## Work task
Begin at the line containing "Where should I" and restate it and each line after it exactly, up to and including the last line below. Leave pictures out.
• • • •
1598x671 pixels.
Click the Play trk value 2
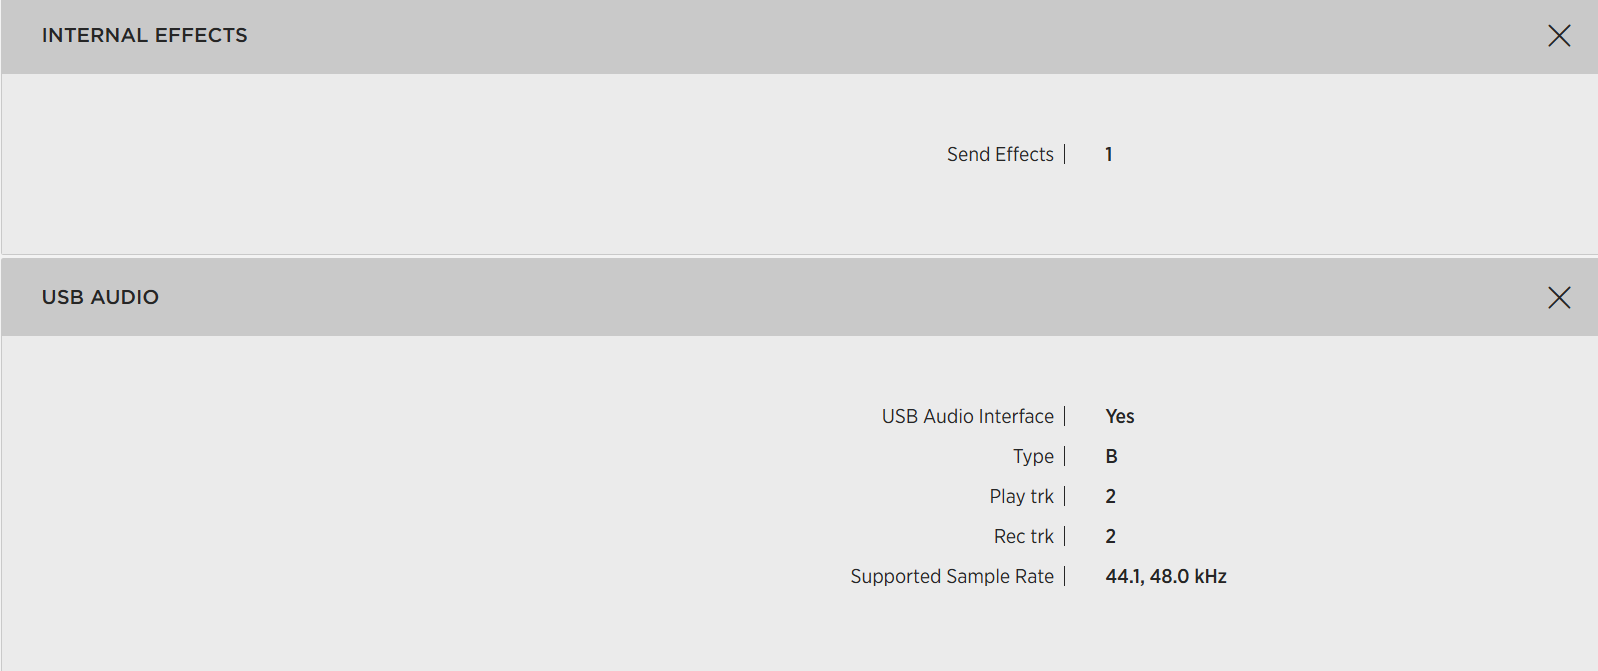(x=1110, y=496)
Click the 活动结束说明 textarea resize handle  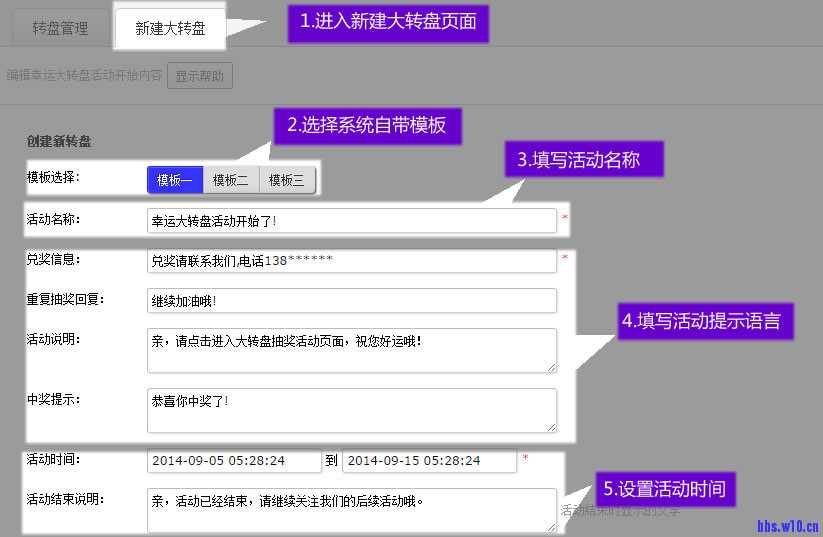pos(551,527)
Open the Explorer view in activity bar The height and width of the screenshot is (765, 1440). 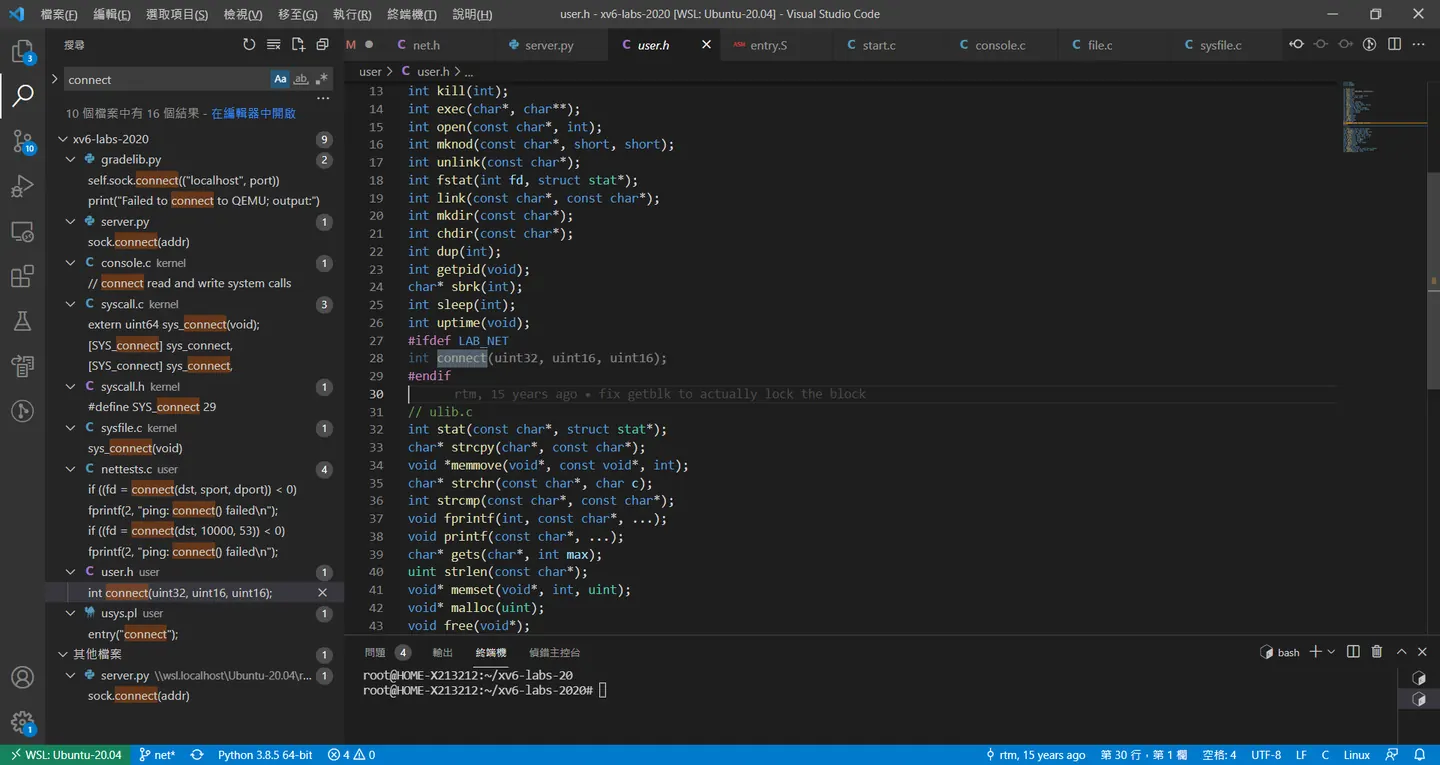pyautogui.click(x=22, y=51)
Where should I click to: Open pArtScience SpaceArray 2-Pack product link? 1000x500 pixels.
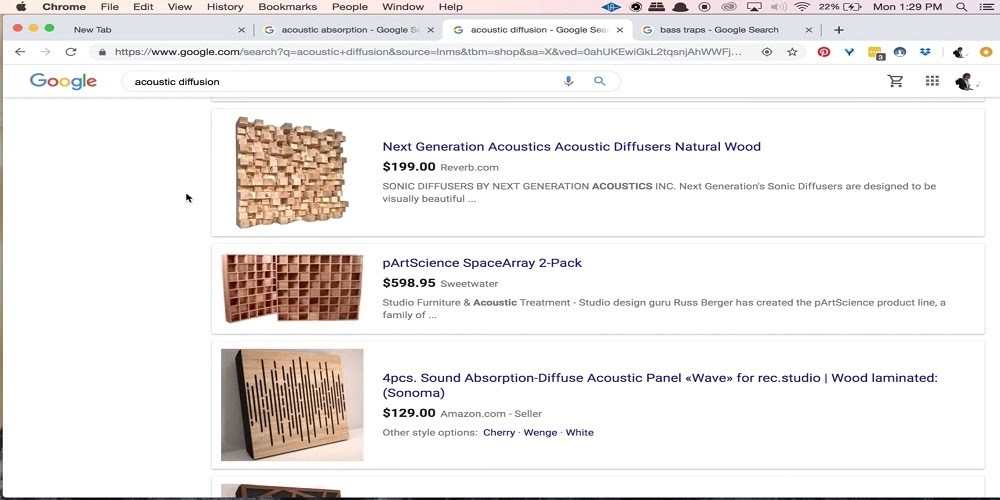point(482,263)
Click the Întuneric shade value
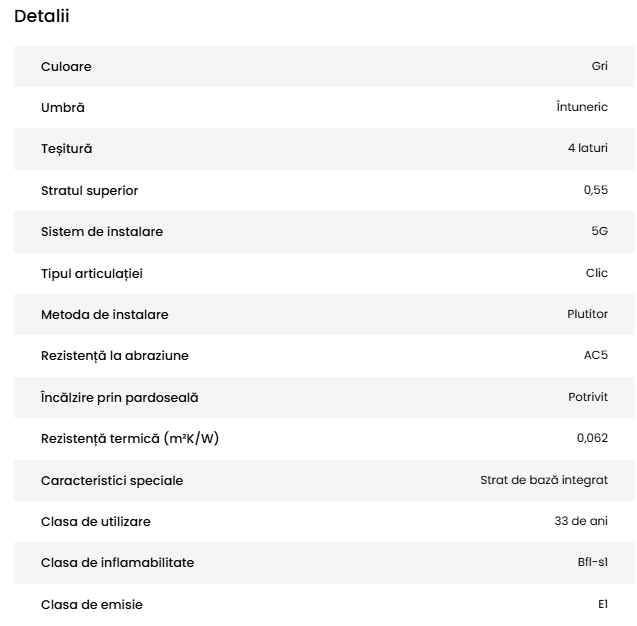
• • • •
## Exercise solution
Where should I click to: Open pArtScience SpaceArray 2-Pack product link? 1000x500 pixels.
point(482,263)
Click the Întuneric shade value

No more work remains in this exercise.